AIM OF THE TASK
Could you output exactly the lines from the one containing "At what coordinates should I click to accomplish: Click" through the end of the records below, and nothing more?

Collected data

- Opening Delimiter -

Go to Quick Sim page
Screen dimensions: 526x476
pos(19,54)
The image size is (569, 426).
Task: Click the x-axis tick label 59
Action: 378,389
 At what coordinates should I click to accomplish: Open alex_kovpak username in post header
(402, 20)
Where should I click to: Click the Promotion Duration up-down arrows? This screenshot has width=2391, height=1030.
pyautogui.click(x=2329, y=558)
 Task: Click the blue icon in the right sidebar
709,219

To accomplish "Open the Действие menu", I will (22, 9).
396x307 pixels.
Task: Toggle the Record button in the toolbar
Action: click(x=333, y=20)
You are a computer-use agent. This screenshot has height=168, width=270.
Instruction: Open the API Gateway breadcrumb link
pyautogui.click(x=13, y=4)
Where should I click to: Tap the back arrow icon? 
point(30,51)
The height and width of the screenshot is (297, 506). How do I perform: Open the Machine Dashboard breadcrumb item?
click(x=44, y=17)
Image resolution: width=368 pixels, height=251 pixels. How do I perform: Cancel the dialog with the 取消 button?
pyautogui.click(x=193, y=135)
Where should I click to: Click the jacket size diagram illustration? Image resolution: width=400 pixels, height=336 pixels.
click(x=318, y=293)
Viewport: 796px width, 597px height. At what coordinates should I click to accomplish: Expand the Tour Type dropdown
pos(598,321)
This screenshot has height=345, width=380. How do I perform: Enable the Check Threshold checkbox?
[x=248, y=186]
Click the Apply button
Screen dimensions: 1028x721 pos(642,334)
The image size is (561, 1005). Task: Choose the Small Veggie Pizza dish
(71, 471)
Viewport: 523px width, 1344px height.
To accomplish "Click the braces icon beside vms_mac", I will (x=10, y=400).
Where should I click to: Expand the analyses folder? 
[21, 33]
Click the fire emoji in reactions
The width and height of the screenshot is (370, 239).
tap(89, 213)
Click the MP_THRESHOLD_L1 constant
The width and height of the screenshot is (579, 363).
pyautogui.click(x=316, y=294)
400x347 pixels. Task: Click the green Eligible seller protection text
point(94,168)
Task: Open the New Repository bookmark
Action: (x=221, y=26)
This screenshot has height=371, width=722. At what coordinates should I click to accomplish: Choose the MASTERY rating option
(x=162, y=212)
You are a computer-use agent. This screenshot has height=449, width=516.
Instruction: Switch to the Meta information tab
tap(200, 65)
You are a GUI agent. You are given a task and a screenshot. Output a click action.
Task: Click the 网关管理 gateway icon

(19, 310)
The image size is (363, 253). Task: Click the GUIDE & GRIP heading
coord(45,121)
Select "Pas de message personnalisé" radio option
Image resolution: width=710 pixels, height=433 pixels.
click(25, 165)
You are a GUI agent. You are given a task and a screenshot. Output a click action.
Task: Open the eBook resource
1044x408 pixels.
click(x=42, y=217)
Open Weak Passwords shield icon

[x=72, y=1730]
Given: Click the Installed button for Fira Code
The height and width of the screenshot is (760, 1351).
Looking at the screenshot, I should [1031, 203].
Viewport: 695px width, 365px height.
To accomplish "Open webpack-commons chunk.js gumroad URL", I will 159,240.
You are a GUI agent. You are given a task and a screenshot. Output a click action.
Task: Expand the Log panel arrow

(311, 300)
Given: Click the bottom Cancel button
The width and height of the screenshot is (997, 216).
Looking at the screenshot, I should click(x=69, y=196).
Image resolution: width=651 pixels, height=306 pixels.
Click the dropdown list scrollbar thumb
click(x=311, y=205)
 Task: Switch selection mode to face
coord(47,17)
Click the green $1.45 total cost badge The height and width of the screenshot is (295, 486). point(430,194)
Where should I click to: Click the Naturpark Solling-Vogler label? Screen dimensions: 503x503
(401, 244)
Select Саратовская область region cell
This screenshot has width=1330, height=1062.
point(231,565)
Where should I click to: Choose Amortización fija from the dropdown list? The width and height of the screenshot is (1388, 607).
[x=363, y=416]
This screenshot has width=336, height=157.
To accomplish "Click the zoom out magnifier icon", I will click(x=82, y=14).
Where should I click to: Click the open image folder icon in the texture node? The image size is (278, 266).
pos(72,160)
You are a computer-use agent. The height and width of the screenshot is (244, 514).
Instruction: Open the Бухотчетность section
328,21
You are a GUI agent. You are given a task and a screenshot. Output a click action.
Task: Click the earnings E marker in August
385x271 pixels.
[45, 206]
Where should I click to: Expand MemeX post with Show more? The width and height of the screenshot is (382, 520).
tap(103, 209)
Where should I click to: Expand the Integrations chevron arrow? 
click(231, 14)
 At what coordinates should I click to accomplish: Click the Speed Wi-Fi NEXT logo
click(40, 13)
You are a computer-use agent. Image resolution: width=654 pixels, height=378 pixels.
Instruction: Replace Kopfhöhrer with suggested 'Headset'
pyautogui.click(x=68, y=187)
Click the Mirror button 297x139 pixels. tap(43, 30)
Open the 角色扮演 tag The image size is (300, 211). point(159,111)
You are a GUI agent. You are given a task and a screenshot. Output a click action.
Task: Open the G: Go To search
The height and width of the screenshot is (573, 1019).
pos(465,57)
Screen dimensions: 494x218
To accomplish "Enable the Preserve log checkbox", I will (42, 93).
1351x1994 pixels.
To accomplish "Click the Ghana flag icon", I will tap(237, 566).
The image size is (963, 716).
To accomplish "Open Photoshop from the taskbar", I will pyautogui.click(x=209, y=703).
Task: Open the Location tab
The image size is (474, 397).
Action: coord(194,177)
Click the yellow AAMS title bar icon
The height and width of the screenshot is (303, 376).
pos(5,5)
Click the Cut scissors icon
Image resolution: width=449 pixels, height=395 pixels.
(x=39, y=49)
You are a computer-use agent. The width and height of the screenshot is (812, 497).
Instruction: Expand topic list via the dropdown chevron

- Closing Delimiter -

WORKED SOLUTION
 At what coordinates should I click to accomplish: Click the Speed Wi-Fi NEXT logo
click(40, 13)
You are a computer-use agent. Image resolution: width=654 pixels, height=378 pixels.
Instruction: Replace Kopfhöhrer with suggested 'Headset'
pyautogui.click(x=68, y=187)
Click the Mirror button 297x139 pixels. tap(43, 30)
Open the 角色扮演 tag The image size is (300, 211). point(159,111)
You are a GUI agent. You are given a task and a screenshot. Output a click action.
Task: Open the G: Go To search
The height and width of the screenshot is (573, 1019).
pos(465,57)
Screen dimensions: 494x218
To accomplish "Enable the Preserve log checkbox", I will (42, 93).
1351x1994 pixels.
To accomplish "Click the Ghana flag icon", I will tap(237, 566).
The image size is (963, 716).
To accomplish "Open Photoshop from the taskbar", I will pyautogui.click(x=209, y=703).
Task: Open the Location tab
The image size is (474, 397).
Action: coord(194,177)
Click the yellow AAMS title bar icon
The height and width of the screenshot is (303, 376).
pos(5,5)
Click the Cut scissors icon
Image resolution: width=449 pixels, height=395 pixels.
(x=39, y=49)
You are a computer-use agent. The width and height of the screenshot is (812, 497).
Instruction: Expand topic list via the dropdown chevron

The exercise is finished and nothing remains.